The AUD has been on the march higher in recent weeks, catching a bid on the back of some USD weakness and a range of economic data.
Late last week we saw the Aussie try and fail at the 80 cent level. The chart is starting to look like that resistance level is going to hold in the short term, however there’s a big week ahead data wise that will likely shape things further.
This is a key level for traders as we’ve seen a lot of talk from the RBA about how unhappy they are with the currency at these levels.
Australia is a large exporter of commodities and a lower currency benefits both the mining and agricultural sectors. As such the RBA board members have done their best to talk down the AUD and try and to push it lower.
On the back of a dovish FOMC update the Aussie rallied strongly – however that bought in the sellers on Friday and the AUD/USD came back to earth – settling around 0.7950.
Weakness in some key commodities, especially copper helped weigh on the currency pair throughout Friday’s session.
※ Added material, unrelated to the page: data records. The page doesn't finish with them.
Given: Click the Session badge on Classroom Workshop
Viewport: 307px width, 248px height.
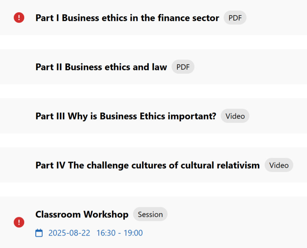Looking at the screenshot, I should pyautogui.click(x=150, y=214).
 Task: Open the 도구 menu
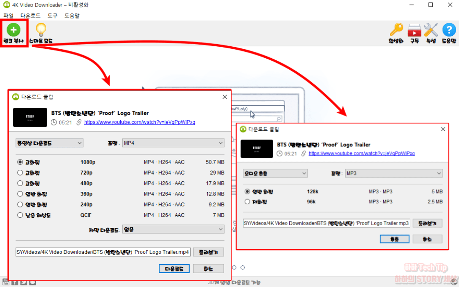click(52, 15)
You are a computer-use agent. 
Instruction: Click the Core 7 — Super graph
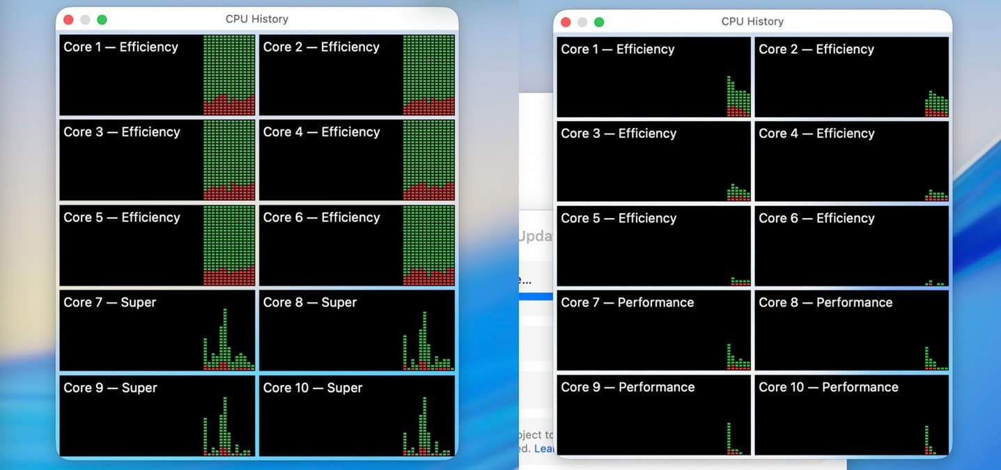(157, 331)
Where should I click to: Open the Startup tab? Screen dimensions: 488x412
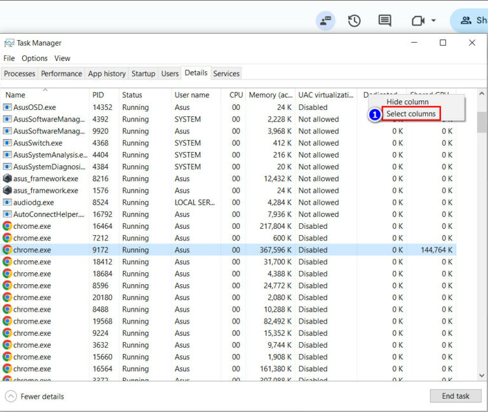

This week we have more from the RBA on interest rates, with their monthly update. After last weeks less than impressive CPI number and a muted RBA, it appears unlikely that there will be any movement in rates.
On Friday, the all important US employment data is going to be released, which will have an equally important role to play in the destiny of the Aussie.
Earlier on Monday China released data on their manufacturing that came in slightly below what analysts were predicting. Australian data wise saw a weak new homes sales number, however private sector credit was slightly above expectations.
A private measure of inflation came in 0.1% M/M which was interesting given the sluggish CPI we saw last week.
In Asian trade the AUD/USD has been reasonably quiet ahead of the European open.